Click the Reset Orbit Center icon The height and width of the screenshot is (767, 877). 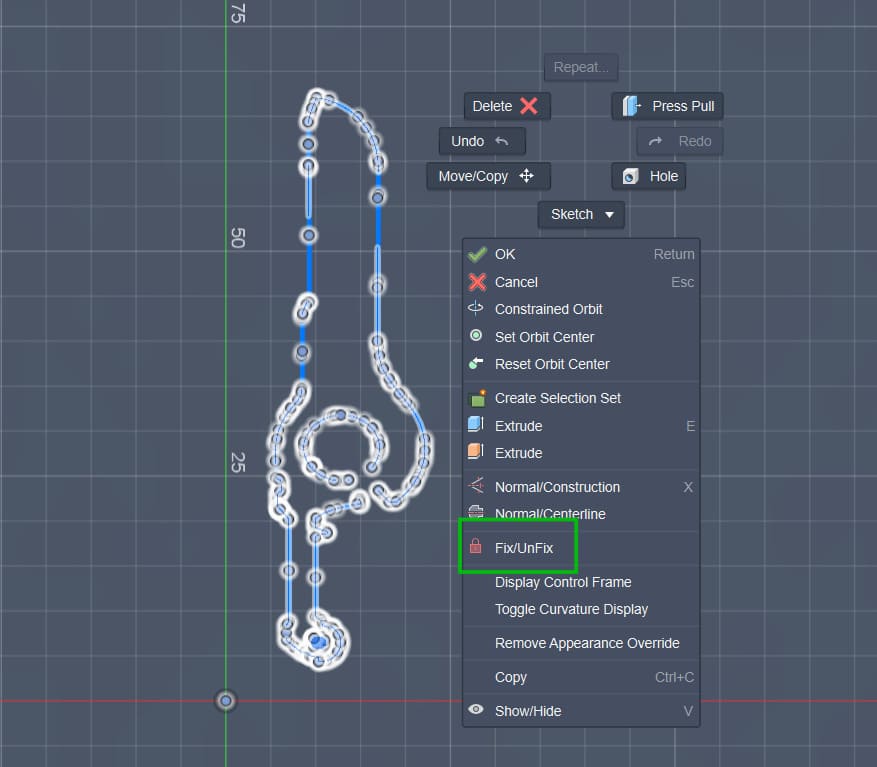pos(477,364)
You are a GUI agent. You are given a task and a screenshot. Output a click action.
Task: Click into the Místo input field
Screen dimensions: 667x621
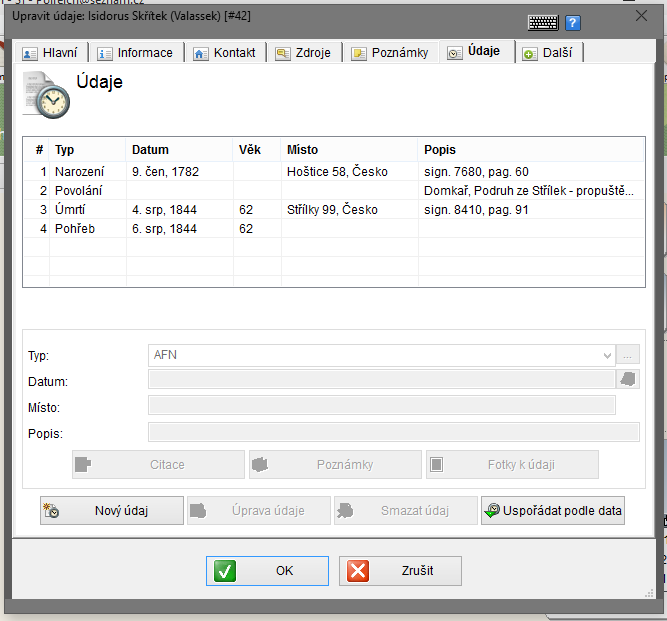381,405
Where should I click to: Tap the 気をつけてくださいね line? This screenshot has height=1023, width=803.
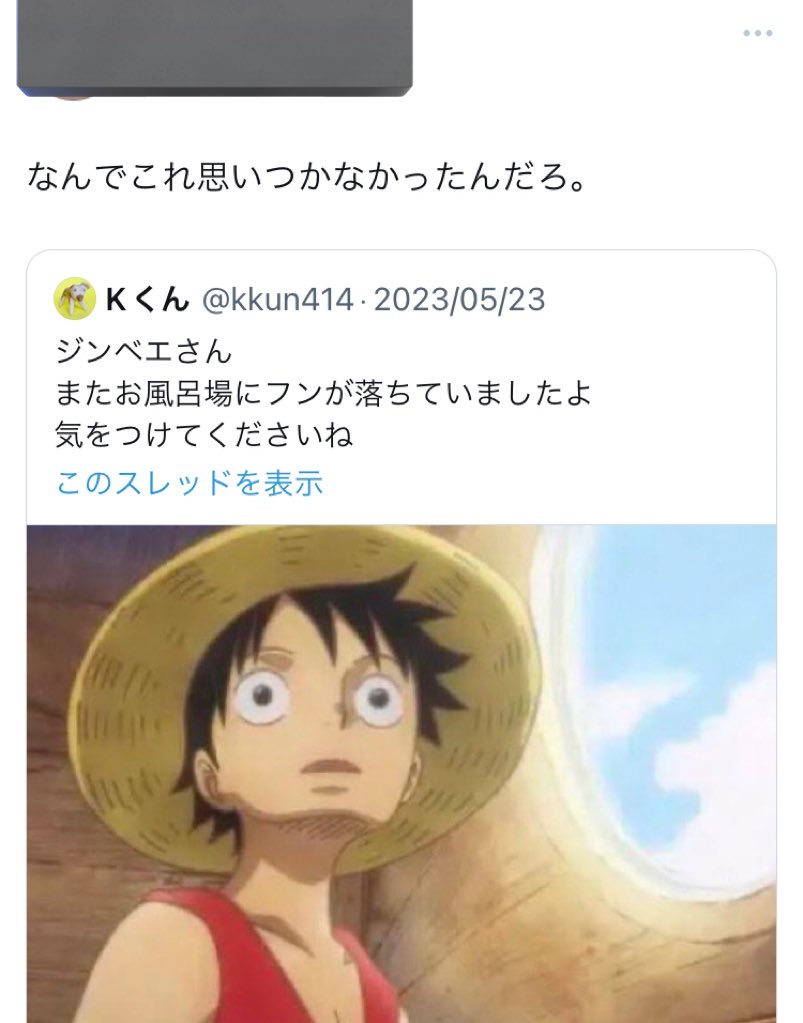[x=204, y=434]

++++

Retype exactly the lines from the line containing "Where should I" through the end of the entries above, including both ends, and leave every picture out.

• EXERCISE SOLUTION
Where should I click to: Tap the 気をつけてくださいね line? This screenshot has height=1023, width=803.
[x=204, y=434]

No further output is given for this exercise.